* **Einträge zum Auffinden von Wörtern und Elementen**
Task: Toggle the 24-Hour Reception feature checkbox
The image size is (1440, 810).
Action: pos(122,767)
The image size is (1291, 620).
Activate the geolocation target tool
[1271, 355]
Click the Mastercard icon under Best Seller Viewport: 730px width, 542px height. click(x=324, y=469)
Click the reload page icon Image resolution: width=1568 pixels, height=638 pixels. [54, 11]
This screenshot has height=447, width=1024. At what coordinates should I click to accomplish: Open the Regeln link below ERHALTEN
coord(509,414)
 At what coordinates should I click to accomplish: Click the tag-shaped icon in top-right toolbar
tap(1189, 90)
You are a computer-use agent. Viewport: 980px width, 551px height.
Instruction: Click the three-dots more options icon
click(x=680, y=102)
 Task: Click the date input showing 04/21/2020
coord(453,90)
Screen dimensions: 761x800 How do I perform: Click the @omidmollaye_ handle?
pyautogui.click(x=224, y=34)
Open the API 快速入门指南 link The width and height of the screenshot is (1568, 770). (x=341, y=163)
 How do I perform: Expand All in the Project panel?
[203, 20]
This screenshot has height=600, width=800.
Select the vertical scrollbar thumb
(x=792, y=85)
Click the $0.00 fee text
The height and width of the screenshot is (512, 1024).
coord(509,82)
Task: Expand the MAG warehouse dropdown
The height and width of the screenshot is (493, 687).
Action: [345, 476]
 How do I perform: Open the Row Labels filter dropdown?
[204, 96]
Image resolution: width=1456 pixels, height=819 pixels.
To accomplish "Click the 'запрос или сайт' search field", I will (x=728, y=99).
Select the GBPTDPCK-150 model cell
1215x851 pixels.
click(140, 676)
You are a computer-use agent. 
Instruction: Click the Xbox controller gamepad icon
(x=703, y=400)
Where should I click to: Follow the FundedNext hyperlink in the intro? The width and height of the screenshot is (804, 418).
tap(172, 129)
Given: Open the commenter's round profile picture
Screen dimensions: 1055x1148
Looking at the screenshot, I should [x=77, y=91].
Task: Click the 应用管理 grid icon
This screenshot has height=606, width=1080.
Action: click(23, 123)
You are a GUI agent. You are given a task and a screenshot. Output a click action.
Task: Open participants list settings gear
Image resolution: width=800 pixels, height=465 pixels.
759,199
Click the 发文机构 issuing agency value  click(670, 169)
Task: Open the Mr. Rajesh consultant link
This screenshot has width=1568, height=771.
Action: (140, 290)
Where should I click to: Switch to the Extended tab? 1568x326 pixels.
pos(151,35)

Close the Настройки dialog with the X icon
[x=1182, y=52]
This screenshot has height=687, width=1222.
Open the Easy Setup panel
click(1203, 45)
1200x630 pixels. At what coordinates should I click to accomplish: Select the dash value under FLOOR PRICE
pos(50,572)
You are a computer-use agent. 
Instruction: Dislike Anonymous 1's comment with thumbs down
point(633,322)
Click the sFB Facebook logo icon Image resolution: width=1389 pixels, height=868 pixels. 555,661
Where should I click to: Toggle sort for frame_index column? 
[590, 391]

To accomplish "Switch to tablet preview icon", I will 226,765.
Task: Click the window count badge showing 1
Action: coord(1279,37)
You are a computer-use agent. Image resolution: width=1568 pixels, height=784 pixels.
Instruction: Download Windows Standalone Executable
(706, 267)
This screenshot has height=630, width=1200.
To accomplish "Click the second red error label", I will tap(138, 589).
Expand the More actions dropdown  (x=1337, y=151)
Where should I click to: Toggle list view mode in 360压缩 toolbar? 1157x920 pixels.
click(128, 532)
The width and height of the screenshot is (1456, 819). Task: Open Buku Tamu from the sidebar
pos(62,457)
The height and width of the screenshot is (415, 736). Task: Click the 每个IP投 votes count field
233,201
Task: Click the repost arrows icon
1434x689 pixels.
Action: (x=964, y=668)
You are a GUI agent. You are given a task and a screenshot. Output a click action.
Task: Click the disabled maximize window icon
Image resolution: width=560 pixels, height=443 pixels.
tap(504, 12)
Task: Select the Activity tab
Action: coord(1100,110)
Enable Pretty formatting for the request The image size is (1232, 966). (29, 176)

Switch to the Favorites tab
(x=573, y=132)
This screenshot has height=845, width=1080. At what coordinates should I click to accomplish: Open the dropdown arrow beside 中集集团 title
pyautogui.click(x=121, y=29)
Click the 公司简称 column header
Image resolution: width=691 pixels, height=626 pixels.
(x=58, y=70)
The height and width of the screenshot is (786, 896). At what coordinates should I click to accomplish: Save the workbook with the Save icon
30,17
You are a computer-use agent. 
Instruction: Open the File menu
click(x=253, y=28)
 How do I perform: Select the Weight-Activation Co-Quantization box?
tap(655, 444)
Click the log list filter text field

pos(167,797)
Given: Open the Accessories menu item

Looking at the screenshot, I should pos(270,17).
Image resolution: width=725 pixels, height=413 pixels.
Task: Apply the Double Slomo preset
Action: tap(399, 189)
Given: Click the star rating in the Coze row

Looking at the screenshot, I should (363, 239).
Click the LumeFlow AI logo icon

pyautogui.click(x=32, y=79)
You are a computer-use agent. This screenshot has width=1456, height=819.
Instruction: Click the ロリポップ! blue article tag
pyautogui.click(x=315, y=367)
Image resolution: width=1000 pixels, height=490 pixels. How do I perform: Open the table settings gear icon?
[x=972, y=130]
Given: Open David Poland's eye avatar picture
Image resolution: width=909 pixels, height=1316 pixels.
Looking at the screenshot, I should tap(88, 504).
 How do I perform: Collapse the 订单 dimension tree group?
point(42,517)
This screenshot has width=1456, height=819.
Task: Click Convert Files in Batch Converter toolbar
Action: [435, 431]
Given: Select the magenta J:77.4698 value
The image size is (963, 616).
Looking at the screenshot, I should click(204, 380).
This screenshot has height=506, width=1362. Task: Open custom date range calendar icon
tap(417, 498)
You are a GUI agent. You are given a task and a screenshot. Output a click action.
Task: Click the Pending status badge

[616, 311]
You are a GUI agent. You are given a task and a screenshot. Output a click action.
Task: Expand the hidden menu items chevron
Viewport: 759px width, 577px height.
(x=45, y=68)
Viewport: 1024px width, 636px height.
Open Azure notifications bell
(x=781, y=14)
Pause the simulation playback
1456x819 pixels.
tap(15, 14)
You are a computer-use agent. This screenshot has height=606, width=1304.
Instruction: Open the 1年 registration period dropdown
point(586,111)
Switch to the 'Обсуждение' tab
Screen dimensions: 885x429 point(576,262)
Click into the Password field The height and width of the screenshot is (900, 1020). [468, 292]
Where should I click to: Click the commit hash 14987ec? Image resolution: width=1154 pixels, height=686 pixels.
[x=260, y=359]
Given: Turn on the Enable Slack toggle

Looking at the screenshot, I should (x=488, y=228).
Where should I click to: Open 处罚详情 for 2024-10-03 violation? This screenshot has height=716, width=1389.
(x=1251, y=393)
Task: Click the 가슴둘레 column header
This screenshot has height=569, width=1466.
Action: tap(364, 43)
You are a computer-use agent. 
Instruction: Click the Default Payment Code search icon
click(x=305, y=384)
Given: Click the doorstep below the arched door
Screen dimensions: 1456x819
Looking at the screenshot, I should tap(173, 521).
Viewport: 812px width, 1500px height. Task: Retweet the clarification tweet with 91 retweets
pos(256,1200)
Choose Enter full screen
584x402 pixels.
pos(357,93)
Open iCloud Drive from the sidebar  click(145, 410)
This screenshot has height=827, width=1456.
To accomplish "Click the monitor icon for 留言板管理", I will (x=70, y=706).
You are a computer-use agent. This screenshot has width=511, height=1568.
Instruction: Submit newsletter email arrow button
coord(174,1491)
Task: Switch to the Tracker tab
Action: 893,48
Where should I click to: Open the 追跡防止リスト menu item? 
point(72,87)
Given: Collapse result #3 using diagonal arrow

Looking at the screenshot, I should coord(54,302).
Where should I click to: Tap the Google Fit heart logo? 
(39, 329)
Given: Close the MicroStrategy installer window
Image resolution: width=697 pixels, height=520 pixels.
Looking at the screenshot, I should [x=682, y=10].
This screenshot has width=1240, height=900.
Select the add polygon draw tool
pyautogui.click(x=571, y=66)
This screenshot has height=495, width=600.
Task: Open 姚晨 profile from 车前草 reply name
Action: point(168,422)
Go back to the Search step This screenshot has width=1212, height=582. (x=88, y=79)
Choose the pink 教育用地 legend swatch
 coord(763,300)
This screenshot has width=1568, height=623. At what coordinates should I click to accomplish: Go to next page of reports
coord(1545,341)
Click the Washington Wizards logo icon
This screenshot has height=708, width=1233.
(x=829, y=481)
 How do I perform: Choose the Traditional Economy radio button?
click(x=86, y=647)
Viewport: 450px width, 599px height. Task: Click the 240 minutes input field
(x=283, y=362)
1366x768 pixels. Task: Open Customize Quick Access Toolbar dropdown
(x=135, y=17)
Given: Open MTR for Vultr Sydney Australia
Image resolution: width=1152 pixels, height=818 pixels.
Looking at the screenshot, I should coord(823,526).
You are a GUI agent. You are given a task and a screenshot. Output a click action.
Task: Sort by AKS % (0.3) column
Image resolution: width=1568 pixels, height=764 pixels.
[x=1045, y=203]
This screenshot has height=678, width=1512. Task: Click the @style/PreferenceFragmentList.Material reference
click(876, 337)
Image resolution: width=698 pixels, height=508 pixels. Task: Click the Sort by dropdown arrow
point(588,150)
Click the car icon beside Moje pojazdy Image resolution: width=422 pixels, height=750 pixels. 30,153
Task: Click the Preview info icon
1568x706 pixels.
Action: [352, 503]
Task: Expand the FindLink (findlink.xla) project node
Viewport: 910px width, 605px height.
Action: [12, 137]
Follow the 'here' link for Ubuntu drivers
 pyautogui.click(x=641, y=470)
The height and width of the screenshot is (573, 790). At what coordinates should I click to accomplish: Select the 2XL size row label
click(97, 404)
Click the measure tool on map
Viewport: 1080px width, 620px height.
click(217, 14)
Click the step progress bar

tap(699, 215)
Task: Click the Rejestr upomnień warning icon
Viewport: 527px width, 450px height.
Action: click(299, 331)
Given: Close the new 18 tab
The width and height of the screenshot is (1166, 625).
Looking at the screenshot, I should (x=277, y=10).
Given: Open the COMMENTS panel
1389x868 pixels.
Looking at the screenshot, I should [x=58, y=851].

* **Aufgabenstellung**
Schreibe die Zeilen oben unverändert ab, beginnend mit der ersten Zeile und endend nach der Zeile, die „Open the API“ enthält.

* **Antwort**
Task: Toggle the 24-Hour Reception feature checkbox
The image size is (1440, 810).
Action: pos(122,767)
The image size is (1291, 620).
Activate the geolocation target tool
[1271, 355]
Click the Mastercard icon under Best Seller Viewport: 730px width, 542px height. click(x=324, y=469)
Click the reload page icon Image resolution: width=1568 pixels, height=638 pixels. [54, 11]
This screenshot has height=447, width=1024. At what coordinates should I click to accomplish: Open the Regeln link below ERHALTEN
coord(509,414)
 At what coordinates should I click to accomplish: Click the tag-shaped icon in top-right toolbar
tap(1189, 90)
You are a computer-use agent. Viewport: 980px width, 551px height.
Instruction: Click the three-dots more options icon
click(x=680, y=102)
 Task: Click the date input showing 04/21/2020
coord(453,90)
Screen dimensions: 761x800 How do I perform: Click the @omidmollaye_ handle?
pyautogui.click(x=224, y=34)
Open the API 快速入门指南 link The width and height of the screenshot is (1568, 770). (x=341, y=163)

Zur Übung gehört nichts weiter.